Ce sont les conditions de base pour obtenir la coopération des membres et des parties d'une organisation dans sa dynamique d'évolution. Et cette approche requiert toute la vigilance du promoteur de changement. Si celui-ci met l'accent sur les défauts et cherche en premier lieu à les éliminer, il a toutes les chances d'activer les blocages et par effet rétroactif de renforcer les dysfonctionnements repérés. Par contre, le respect et la valorisation des systèmes humains et des personnes dynamisent leurs possibilités d'évolution et les autonomisent.
Paradoxalement, c'est au moment où l'on s'accepte dans ses propres manques et où l'on se sent reconnu que l'on peut entrer le plus facilement dans un processus de changement. Toute organisation humaine, et cela est encore plus vrai pour l'école et ses personnels, y compris de direction, a fondamentalement besoin de cette reconnaissance et de cette valorisation avant de pouvoir entrer dans une dynamique d'évolution.
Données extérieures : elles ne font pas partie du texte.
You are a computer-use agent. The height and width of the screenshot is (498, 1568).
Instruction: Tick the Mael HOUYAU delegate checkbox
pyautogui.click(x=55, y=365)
C'est alors que les ressources et les compétences du système deviennent facilement mobilisables pour parvenir aux fins souhaitées. Or, contrairement à ce que l'on pense généralement, les innovations ne manquent pas à l'école. Le problème est qu'elles sont peu connues, pas évaluées, rarement mutualisées, jamais valorisées. La plupart du temps, les enseignants les font même en cachette de peur de se faire taper sur les doigts.
Le changement est éminemment paradoxal. Sans doute sont-ce ces savoirs qui devraient faire partie du «socle commun de connaissances» de l'école. Cela serait certainement très utile à nos hommes politiques, mais pas seulement !...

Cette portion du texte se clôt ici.